Data for review >>
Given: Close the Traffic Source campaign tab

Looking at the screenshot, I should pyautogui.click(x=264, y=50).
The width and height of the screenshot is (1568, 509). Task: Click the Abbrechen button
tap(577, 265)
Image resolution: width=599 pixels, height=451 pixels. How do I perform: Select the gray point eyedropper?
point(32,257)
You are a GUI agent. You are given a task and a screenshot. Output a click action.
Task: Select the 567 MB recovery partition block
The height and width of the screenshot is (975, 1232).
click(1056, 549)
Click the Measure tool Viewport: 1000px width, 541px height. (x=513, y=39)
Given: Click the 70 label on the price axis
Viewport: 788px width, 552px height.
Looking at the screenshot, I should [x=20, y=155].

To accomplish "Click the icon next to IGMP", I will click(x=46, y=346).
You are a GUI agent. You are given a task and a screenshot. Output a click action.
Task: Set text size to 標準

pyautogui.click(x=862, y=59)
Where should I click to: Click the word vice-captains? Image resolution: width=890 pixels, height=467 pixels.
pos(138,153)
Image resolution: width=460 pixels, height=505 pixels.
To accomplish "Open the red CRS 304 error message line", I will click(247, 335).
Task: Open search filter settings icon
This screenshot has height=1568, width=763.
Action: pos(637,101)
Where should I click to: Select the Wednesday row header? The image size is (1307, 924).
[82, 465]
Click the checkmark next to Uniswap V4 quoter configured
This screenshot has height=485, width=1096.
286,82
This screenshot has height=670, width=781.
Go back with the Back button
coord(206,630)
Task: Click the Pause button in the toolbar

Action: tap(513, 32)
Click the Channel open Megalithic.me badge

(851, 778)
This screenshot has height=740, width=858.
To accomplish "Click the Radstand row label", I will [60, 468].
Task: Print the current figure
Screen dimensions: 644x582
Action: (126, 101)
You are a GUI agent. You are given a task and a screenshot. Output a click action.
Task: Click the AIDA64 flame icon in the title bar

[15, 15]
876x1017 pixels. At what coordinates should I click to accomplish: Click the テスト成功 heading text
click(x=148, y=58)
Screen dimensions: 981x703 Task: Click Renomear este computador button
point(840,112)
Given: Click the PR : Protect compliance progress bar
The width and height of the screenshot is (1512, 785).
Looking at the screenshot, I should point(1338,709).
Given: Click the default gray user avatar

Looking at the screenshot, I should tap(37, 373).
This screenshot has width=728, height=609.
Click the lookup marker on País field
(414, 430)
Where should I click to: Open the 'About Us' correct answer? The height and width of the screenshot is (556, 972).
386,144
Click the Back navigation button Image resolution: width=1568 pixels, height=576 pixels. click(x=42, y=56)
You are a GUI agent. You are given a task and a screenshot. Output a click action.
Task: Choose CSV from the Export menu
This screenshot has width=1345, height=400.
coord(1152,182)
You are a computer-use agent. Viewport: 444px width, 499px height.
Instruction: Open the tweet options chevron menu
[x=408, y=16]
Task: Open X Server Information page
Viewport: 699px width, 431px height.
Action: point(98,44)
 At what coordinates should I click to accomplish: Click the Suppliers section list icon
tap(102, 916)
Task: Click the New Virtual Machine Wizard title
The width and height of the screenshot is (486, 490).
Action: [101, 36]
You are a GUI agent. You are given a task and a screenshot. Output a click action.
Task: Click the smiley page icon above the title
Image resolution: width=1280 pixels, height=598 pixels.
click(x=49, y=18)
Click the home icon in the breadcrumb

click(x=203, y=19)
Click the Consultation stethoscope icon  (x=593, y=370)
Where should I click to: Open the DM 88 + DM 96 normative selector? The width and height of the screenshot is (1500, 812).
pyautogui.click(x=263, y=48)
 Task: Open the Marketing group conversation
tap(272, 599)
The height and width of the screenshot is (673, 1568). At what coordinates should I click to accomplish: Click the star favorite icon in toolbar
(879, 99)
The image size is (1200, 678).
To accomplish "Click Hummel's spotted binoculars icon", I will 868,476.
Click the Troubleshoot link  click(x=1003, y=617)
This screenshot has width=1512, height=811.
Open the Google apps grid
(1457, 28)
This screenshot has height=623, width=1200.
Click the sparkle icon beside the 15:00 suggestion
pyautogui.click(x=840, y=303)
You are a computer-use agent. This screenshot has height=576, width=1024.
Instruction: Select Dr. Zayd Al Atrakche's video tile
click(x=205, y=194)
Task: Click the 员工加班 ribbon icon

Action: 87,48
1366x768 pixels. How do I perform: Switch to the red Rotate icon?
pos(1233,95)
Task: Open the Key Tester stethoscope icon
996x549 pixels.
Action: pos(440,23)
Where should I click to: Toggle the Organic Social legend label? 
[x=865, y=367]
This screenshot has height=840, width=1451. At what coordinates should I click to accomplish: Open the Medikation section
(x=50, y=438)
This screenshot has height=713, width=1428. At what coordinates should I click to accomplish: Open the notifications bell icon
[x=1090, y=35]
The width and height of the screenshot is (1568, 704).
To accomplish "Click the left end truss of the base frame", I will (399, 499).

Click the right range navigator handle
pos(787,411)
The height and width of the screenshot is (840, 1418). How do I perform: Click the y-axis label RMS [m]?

Directions for this task >>
Repeat all the material exactly as it stands.

Task response >>
Given: Close the Traffic Source campaign tab

Looking at the screenshot, I should pyautogui.click(x=264, y=50).
The width and height of the screenshot is (1568, 509). Task: Click the Abbrechen button
tap(577, 265)
Image resolution: width=599 pixels, height=451 pixels. How do I perform: Select the gray point eyedropper?
point(32,257)
You are a GUI agent. You are given a task and a screenshot. Output a click action.
Task: Select the 567 MB recovery partition block
The height and width of the screenshot is (975, 1232).
click(1056, 549)
Click the Measure tool Viewport: 1000px width, 541px height. (x=513, y=39)
Given: Click the 70 label on the price axis
Viewport: 788px width, 552px height.
Looking at the screenshot, I should [x=20, y=155].

To accomplish "Click the icon next to IGMP", I will click(x=46, y=346).
You are a GUI agent. You are given a task and a screenshot. Output a click action.
Task: Set text size to 標準

pyautogui.click(x=862, y=59)
Where should I click to: Click the word vice-captains? Image resolution: width=890 pixels, height=467 pixels.
pos(138,153)
Image resolution: width=460 pixels, height=505 pixels.
To accomplish "Open the red CRS 304 error message line", I will click(247, 335).
Task: Open search filter settings icon
This screenshot has height=1568, width=763.
Action: pos(637,101)
Where should I click to: Select the Wednesday row header? The image size is (1307, 924).
[82, 465]
Click the checkmark next to Uniswap V4 quoter configured
This screenshot has height=485, width=1096.
286,82
This screenshot has height=670, width=781.
Go back with the Back button
coord(206,630)
Task: Click the Pause button in the toolbar

Action: tap(513, 32)
Click the Channel open Megalithic.me badge

(851, 778)
This screenshot has height=740, width=858.
To accomplish "Click the Radstand row label", I will [60, 468].
Task: Print the current figure
Screen dimensions: 644x582
Action: (126, 101)
You are a GUI agent. You are given a task and a screenshot. Output a click action.
Task: Click the AIDA64 flame icon in the title bar

[15, 15]
876x1017 pixels. At what coordinates should I click to accomplish: Click the テスト成功 heading text
click(x=148, y=58)
Screen dimensions: 981x703 Task: Click Renomear este computador button
point(840,112)
Given: Click the PR : Protect compliance progress bar
The width and height of the screenshot is (1512, 785).
Looking at the screenshot, I should point(1338,709).
Given: Click the default gray user avatar

Looking at the screenshot, I should tap(37, 373).
This screenshot has width=728, height=609.
Click the lookup marker on País field
(414, 430)
Where should I click to: Open the 'About Us' correct answer? The height and width of the screenshot is (556, 972).
386,144
Click the Back navigation button Image resolution: width=1568 pixels, height=576 pixels. click(x=42, y=56)
You are a GUI agent. You are given a task and a screenshot. Output a click action.
Task: Choose CSV from the Export menu
This screenshot has width=1345, height=400.
coord(1152,182)
You are a computer-use agent. Viewport: 444px width, 499px height.
Instruction: Open the tweet options chevron menu
[x=408, y=16]
Task: Open X Server Information page
Viewport: 699px width, 431px height.
Action: point(98,44)
 At what coordinates should I click to accomplish: Click the Suppliers section list icon
tap(102, 916)
Task: Click the New Virtual Machine Wizard title
The width and height of the screenshot is (486, 490).
Action: [101, 36]
You are a GUI agent. You are given a task and a screenshot. Output a click action.
Task: Click the smiley page icon above the title
Image resolution: width=1280 pixels, height=598 pixels.
click(x=49, y=18)
Click the home icon in the breadcrumb

click(x=203, y=19)
Click the Consultation stethoscope icon  (x=593, y=370)
Where should I click to: Open the DM 88 + DM 96 normative selector? The width and height of the screenshot is (1500, 812).
pyautogui.click(x=263, y=48)
 Task: Open the Marketing group conversation
tap(272, 599)
The height and width of the screenshot is (673, 1568). At what coordinates should I click to accomplish: Click the star favorite icon in toolbar
(879, 99)
The image size is (1200, 678).
To accomplish "Click Hummel's spotted binoculars icon", I will 868,476.
Click the Troubleshoot link  click(x=1003, y=617)
This screenshot has width=1512, height=811.
Open the Google apps grid
(1457, 28)
This screenshot has height=623, width=1200.
Click the sparkle icon beside the 15:00 suggestion
pyautogui.click(x=840, y=303)
You are a computer-use agent. This screenshot has height=576, width=1024.
Instruction: Select Dr. Zayd Al Atrakche's video tile
click(x=205, y=194)
Task: Click the 员工加班 ribbon icon

Action: 87,48
1366x768 pixels. How do I perform: Switch to the red Rotate icon?
pos(1233,95)
Task: Open the Key Tester stethoscope icon
996x549 pixels.
Action: pos(440,23)
Where should I click to: Toggle the Organic Social legend label? 
[x=865, y=367]
This screenshot has height=840, width=1451. At what coordinates should I click to accomplish: Open the Medikation section
(x=50, y=438)
This screenshot has height=713, width=1428. At what coordinates should I click to accomplish: Open the notifications bell icon
[x=1090, y=35]
The width and height of the screenshot is (1568, 704).
To accomplish "Click the left end truss of the base frame", I will (399, 499).

Click the right range navigator handle
pos(787,411)
The height and width of the screenshot is (840, 1418). How do I perform: Click the y-axis label RMS [m]?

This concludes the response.